Quoted passage —
----
Youth With Psychogenic Non-Syncopal Collapse Have More Somatic and Psychiatric Symptoms and Lower Perceptions of Peer Relationships Than Youth With Syncope

Geoffrey L Heyer. Pediatr Neurol. 2018 Feb.

Abstract

Background: Little is known about somatic and psychiatric symptoms and perceived peer relationships of patients with psychogenic nonsyncopal collapse.

Objective: This study aimed to compare somatic and psychiatric symptoms and other elements potentially related to functional neurological symptom disorders between youth with psychogenic nonsyncopal collapse and those with neurally mediated syncope.

Methods: Before testing, patients completed a structured interview and questionnaire addressing current symptoms, previous psychiatric diagnoses, referrals, diagnostic testing, prescribed medications, and patient self-ratings of anxiety, depression, and perceived peer relationships.
----
Extracted material —
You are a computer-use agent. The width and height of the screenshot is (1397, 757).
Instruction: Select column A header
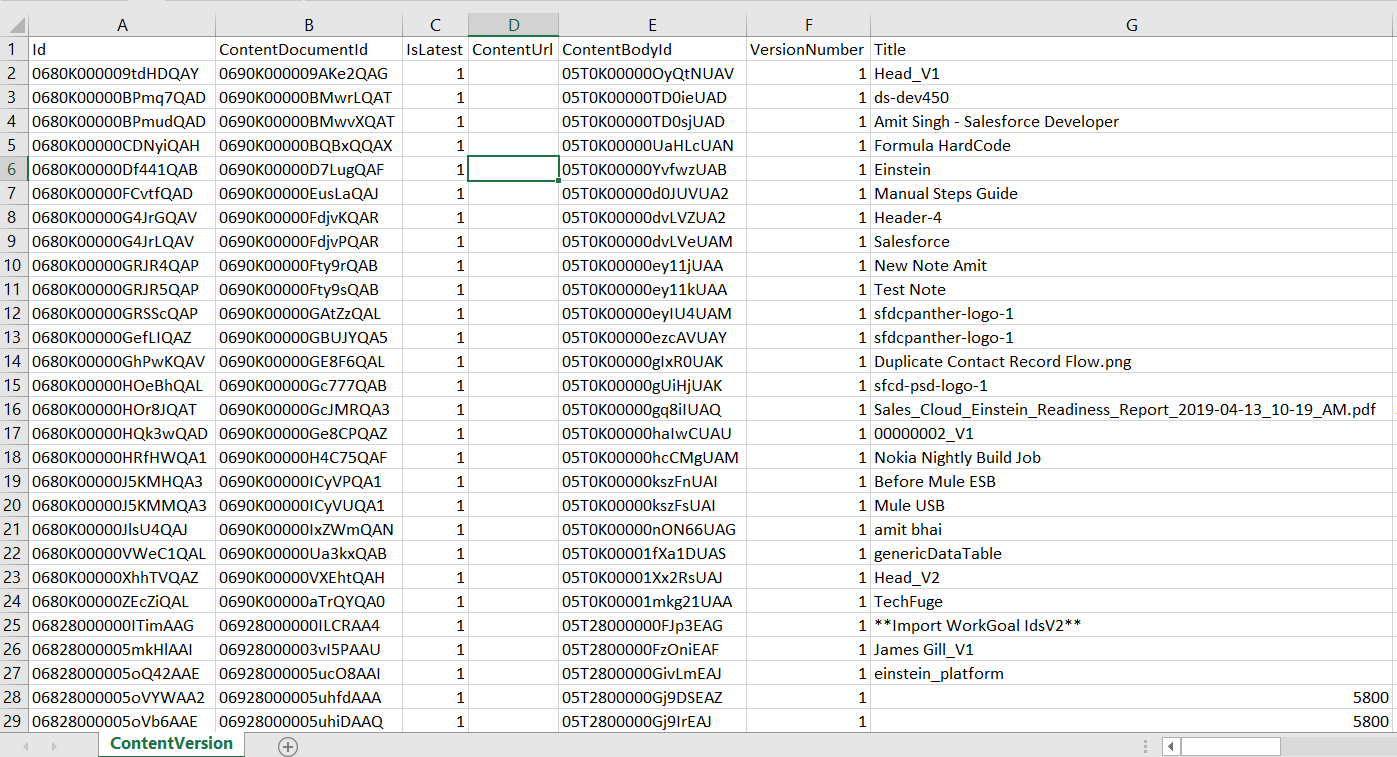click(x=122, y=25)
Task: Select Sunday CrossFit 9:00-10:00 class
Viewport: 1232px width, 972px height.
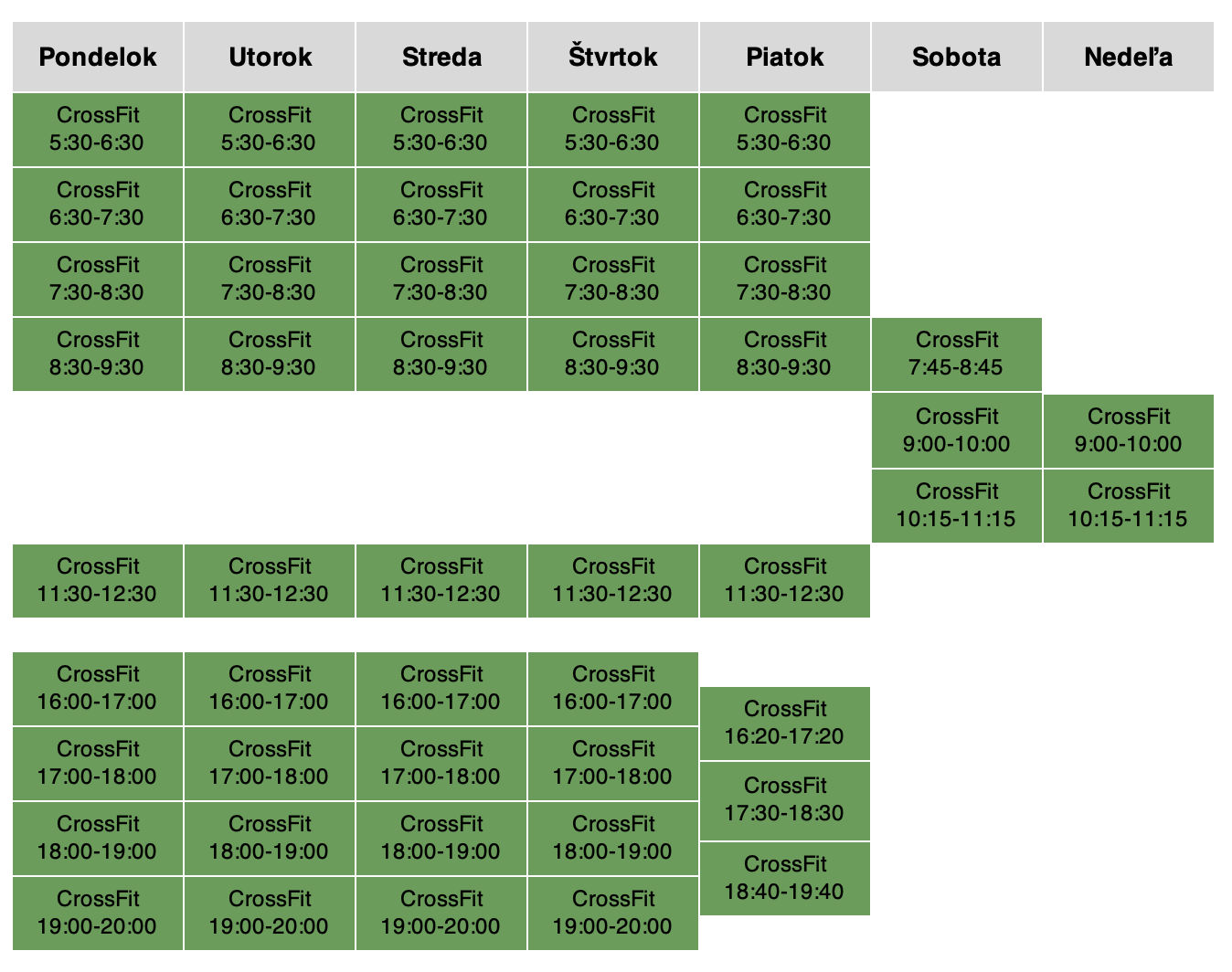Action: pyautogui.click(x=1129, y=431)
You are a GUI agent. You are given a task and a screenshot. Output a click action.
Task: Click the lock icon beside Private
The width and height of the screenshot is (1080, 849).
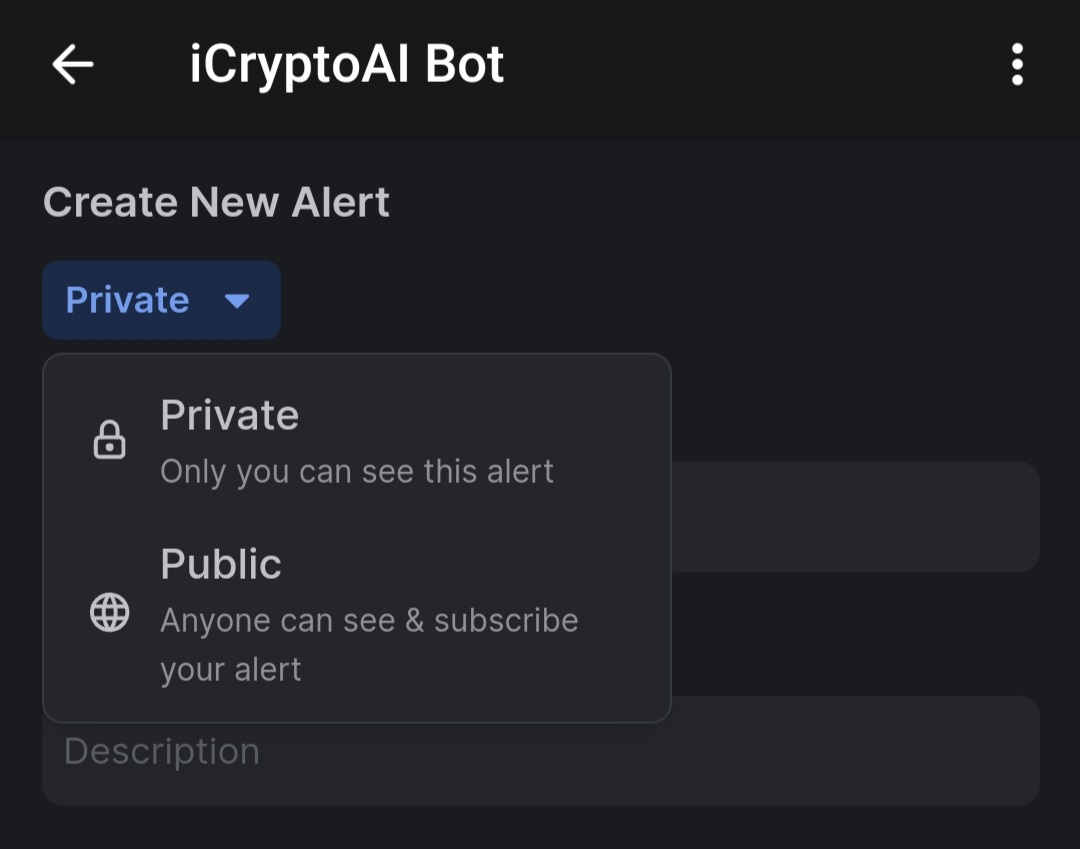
----
Tasks to carry out —
1) Translate this sentence from the abstract into Spanish: "Little is known about somatic and psychiatric symptoms and perceived peer relationships of patients with psychogenic nonsyncopal collapse."
2) Copy the abstract from "Youth With Psychogenic Non-Syncopal" up to and including "Neurol. 2018 Feb.".
The records are unrelated material, separate from the abstract.

Expected results —
1) Se sabe poco sobre los síntomas somáticos y psiquiátricos y sobre la percepción de las relaciones con los pares en los pacientes con colapso psicógeno no sincopal.

2)
Youth With Psychogenic Non-Syncopal Collapse Have More Somatic and Psychiatric Symptoms and Lower Perceptions of Peer Relationships Than Youth With Syncope

Geoffrey L Heyer. Pediatr Neurol. 2018 Feb.